このように構成すると、孔部を微小孔にするとともに、反射光が結像する位置(合焦位置)に孔部が位置するように遮蔽部材を配置することで、出力が安定しにくい焦点外の余分な反射光を除去することが可能になる。その結果、受光素子によって、反射光量をより精度良く測定できる。
【0015】
本発明において、レーザ加工装置は、反射光量測定手段は、加工用レーザ光が照射される加工対象物を撮影可能な撮像素子であることが好ましい。このように構成すると、加工対象物に照射される加工用レーザ光の光軸に直交する方向での加工対象物の位置検出が可能になる。
【0016】
また、上記目的を達成するため、本発明のレーザ加工装置は、計測用レーザ光を加工対象物の表面領域に照射し、反射光量測定手段で測定される反射光量に基づいて加工が必要とされる位置を検出し、該検出結果に基づいて加工用レーザを照射することを特徴としている。
このように構成すると、開封処理が必要であると判断された個所にのみ、加工用レーザを照射することができ、迅速・的確にプラスチックモールドの開封処理を行うことができる。
【発明の効果】
【0017】
本発明は、以下のような優れた効果を奏する。
(1)ICチップを損傷させることなく、プラスチックモールドを高速に開封処理可能である。また、ICサンプルが傾いて設置されている場合、あるいは、チップが傾いてモールド内に存在している場合でも、ICチップを損傷させることがない。
さらに、前記モールドの最小厚さで薬液、ドライエッチングを用いる必要がある場合においても、従来工法に比べ飛躍的な薬液使用料の減少、加工時間の短縮が可能である。
【0018】
(2)加工用レーザ光と計測用レーザ光とを出射するレーザ光出射手段を共通のものとし、計測用レーザ光の出射光量を測定するための出射光量測定手段を備え、出射光量測定手段で測定される出射光量に基づいて、反射光量測定手段で測定される反射光量を補正する光量補正手段を備えることにより、加工用レーザ光の焦点と計測用レーザ光の焦点とを一致させることが可能になり、また、計測用レーザ光の出射光量が変動する場合であっても、出射光量の変動を考慮して反射光量を補正できる。その結果、加工用レーザ光の焦点と一致させることが可能な計測用レーザ光の焦点の光軸方向の位置を高精度で検出でき、検出された計測用レーザ光の焦点に基づいて、加工用レーザ光の焦点と加工対象物との位置合せを高精度で行うことが可能になる。
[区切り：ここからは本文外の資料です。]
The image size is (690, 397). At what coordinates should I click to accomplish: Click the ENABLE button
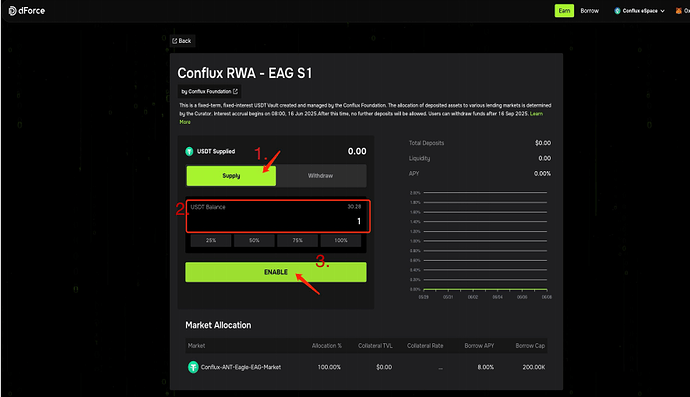(x=276, y=272)
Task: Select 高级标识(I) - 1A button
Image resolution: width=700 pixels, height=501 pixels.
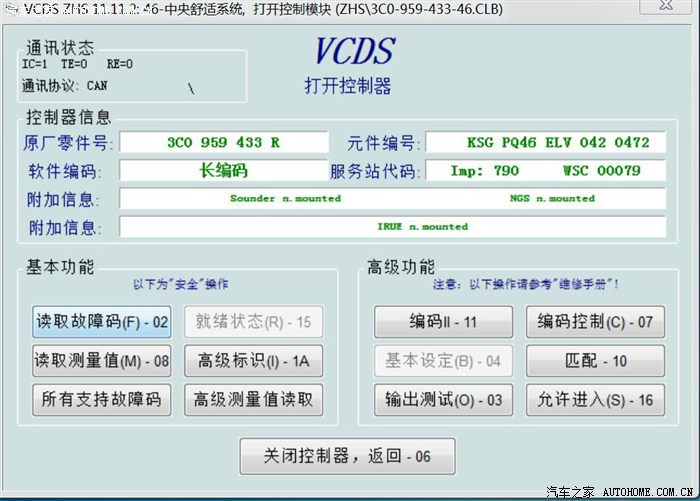Action: click(254, 361)
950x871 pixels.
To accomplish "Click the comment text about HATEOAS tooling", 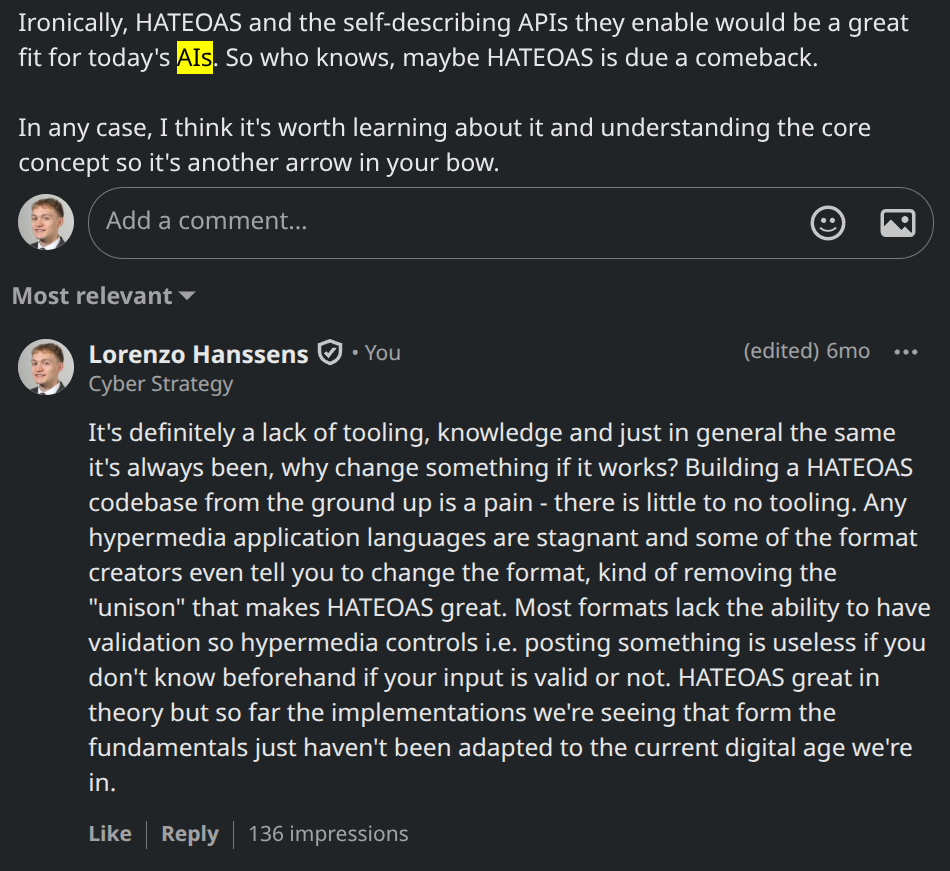I will pyautogui.click(x=500, y=608).
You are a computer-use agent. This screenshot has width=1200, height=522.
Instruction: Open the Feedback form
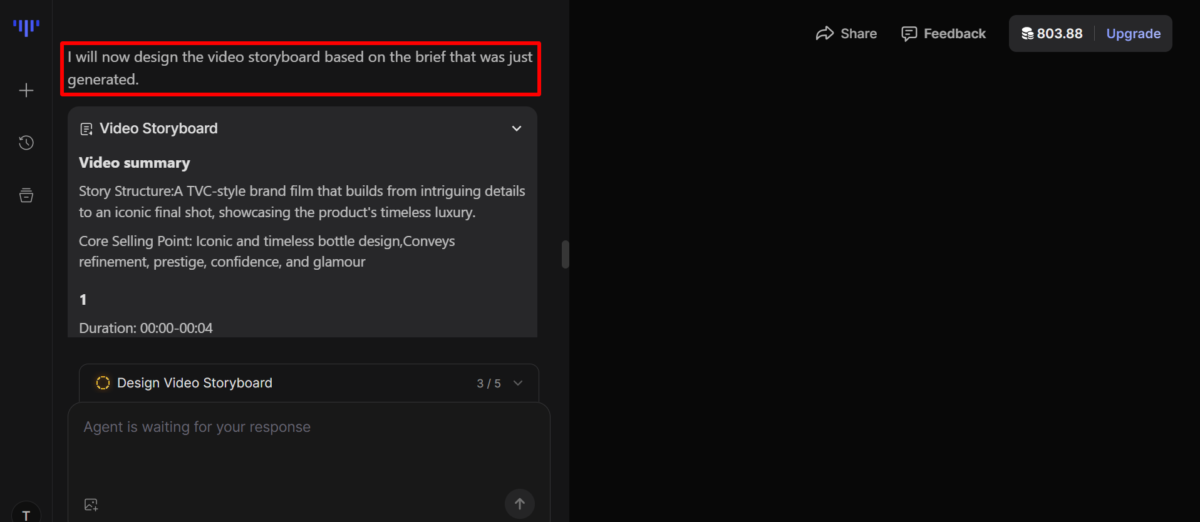[943, 34]
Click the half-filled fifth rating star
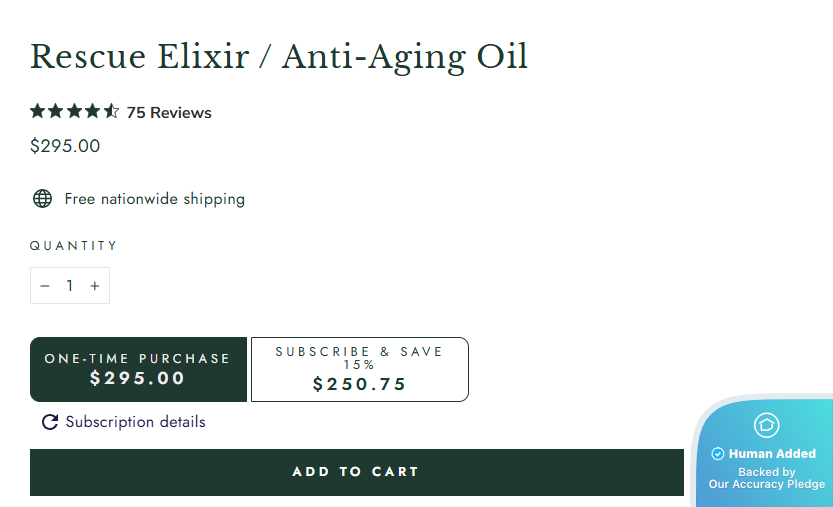Viewport: 833px width, 507px height. pos(112,112)
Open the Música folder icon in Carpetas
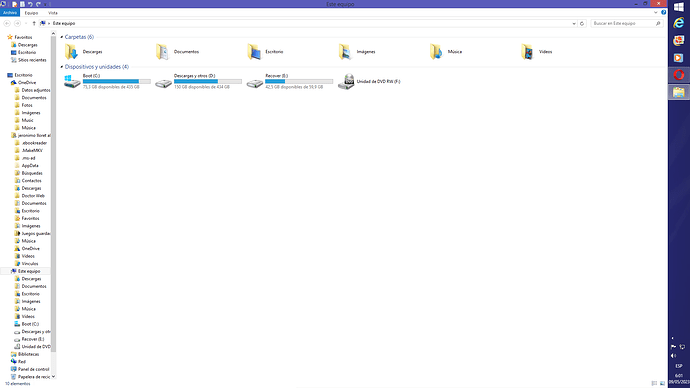This screenshot has height=388, width=690. (x=436, y=51)
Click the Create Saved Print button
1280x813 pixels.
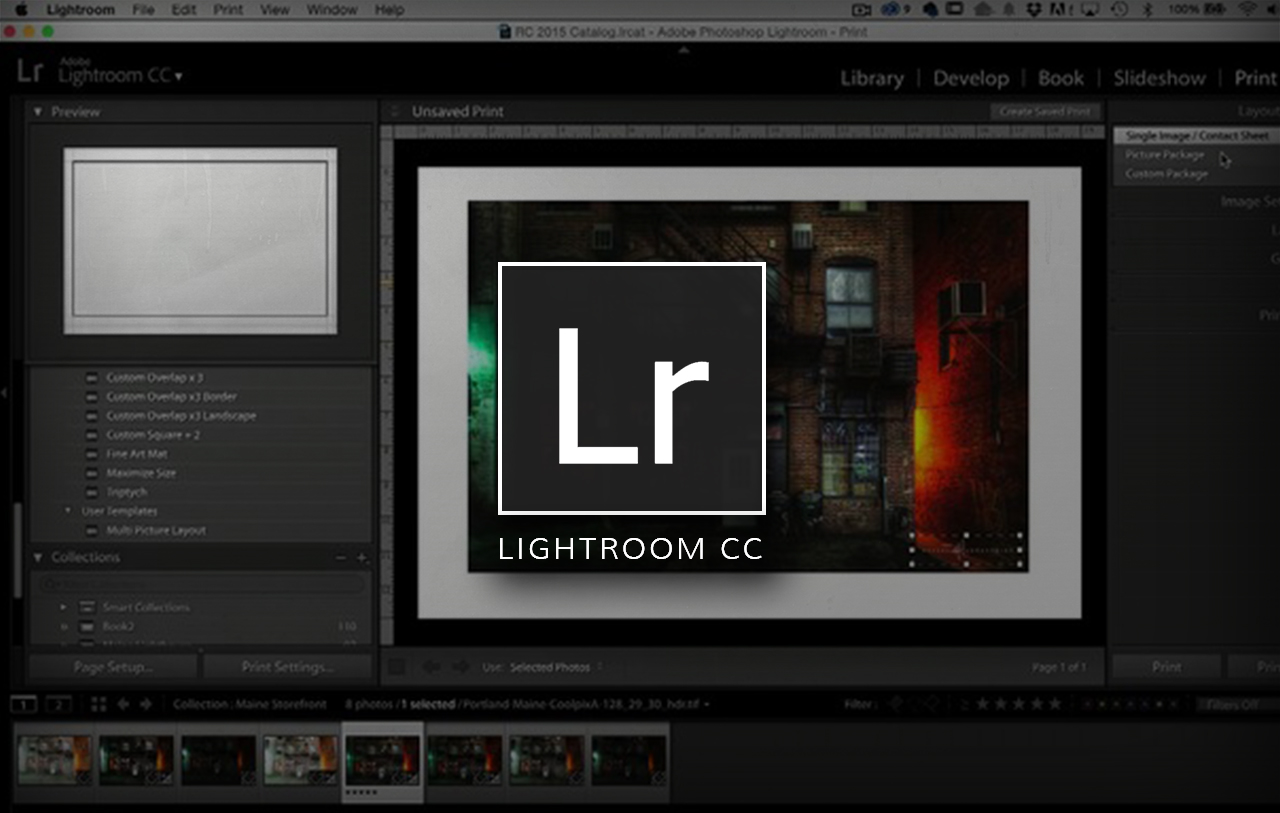[x=1045, y=112]
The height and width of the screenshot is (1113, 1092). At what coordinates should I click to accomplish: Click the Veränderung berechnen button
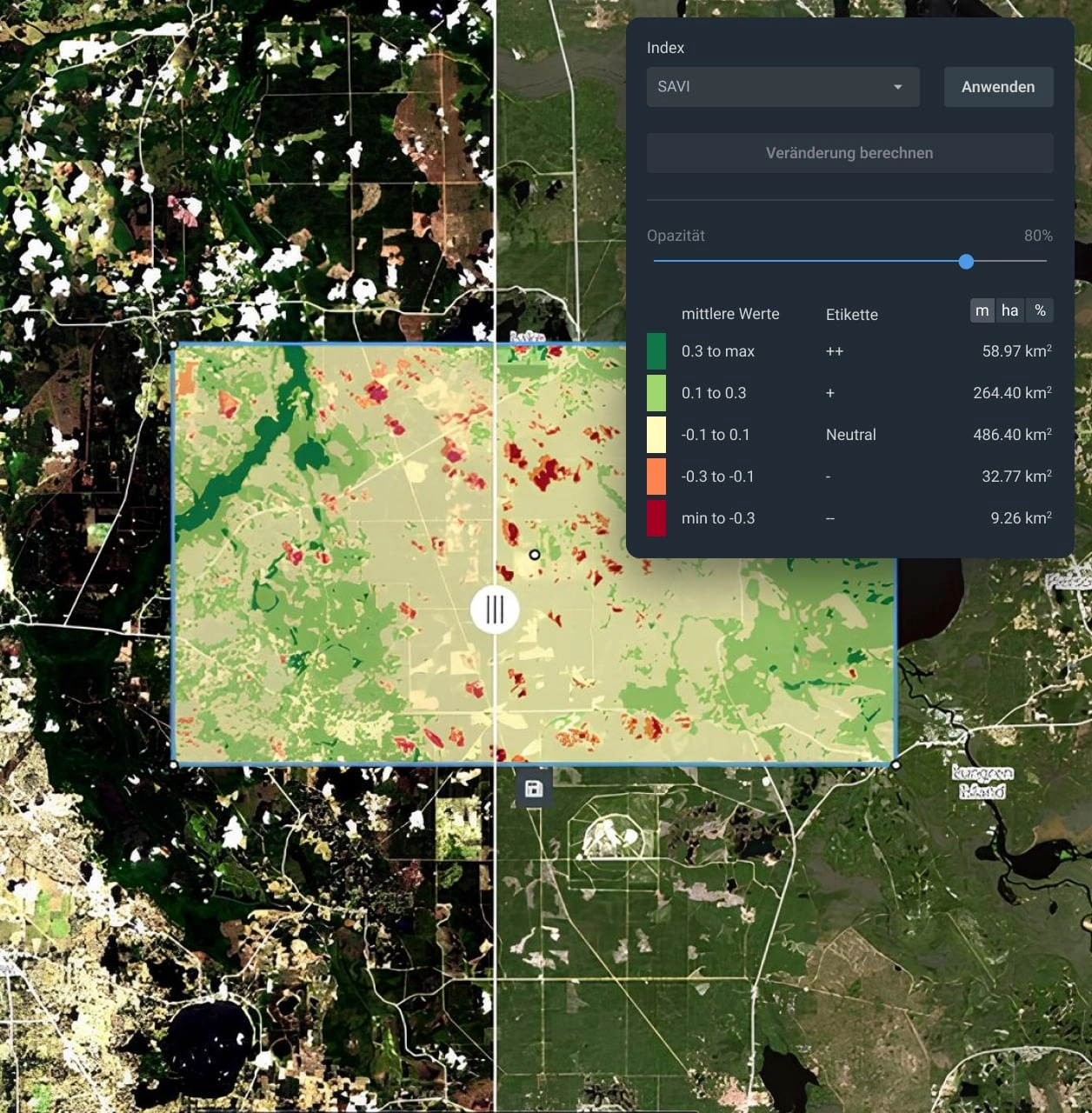[x=849, y=153]
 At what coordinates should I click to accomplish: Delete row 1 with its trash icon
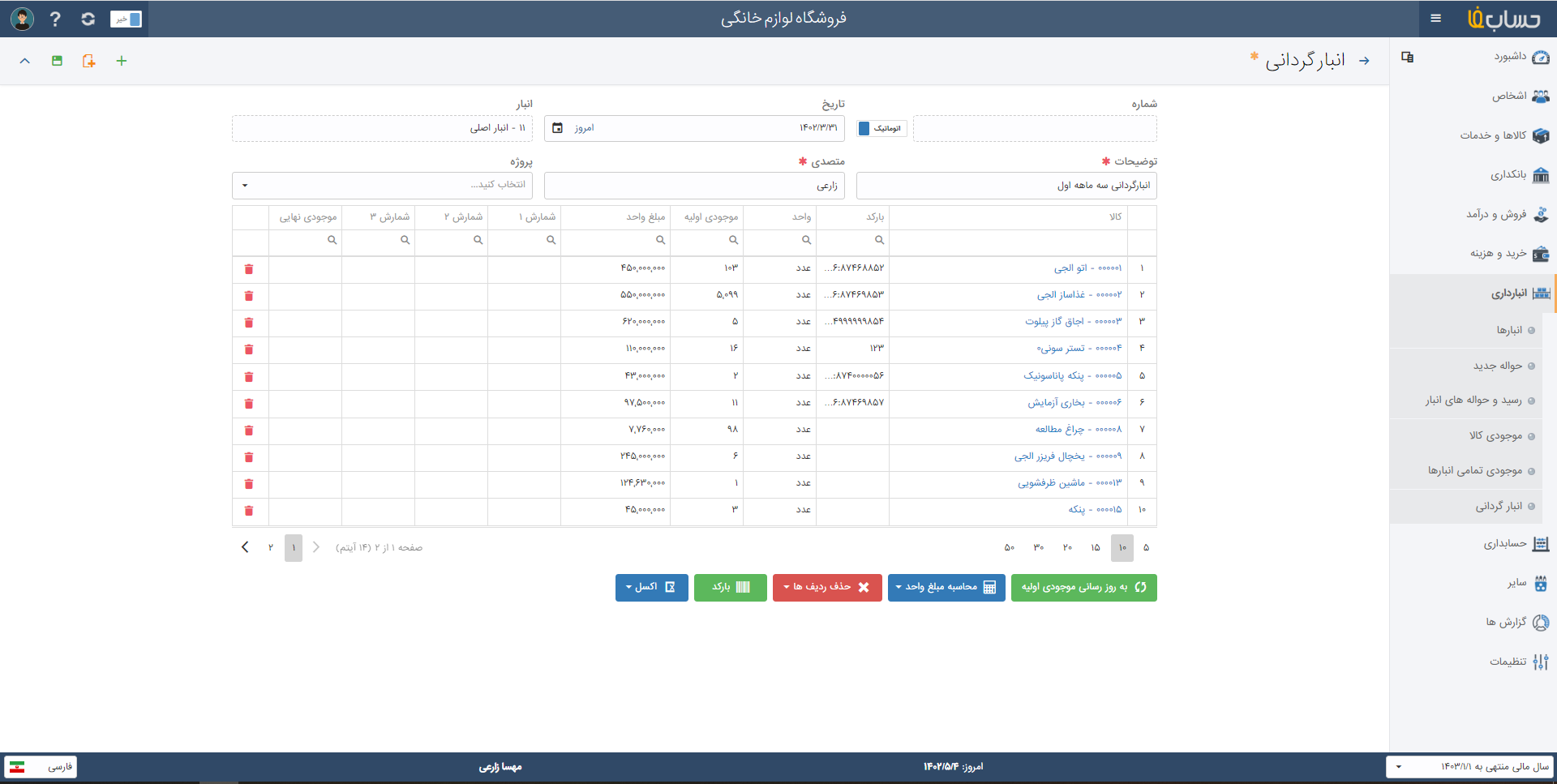point(249,269)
(3)反射光量測定手段で測定される反射光量に基づいて、加工対象物の加工量(または加工状態)を検知する加工量検知手段(または加工状態検知手段)を備えることにより、加工用レーザ光の加工対象物への照射を的確に行うことができる。
(4)加工対象物で反射された計測用レーザ光の反射光の一部が通過する孔部が形成される遮蔽部材と、孔部を通過する反射光の光量を測定する受光素子とを備えることにより、出力が安定しにくい焦点外の余分な反射光を除去することが可能になる。その結果、受光素子によって、反射光量をより精度良く測定できる。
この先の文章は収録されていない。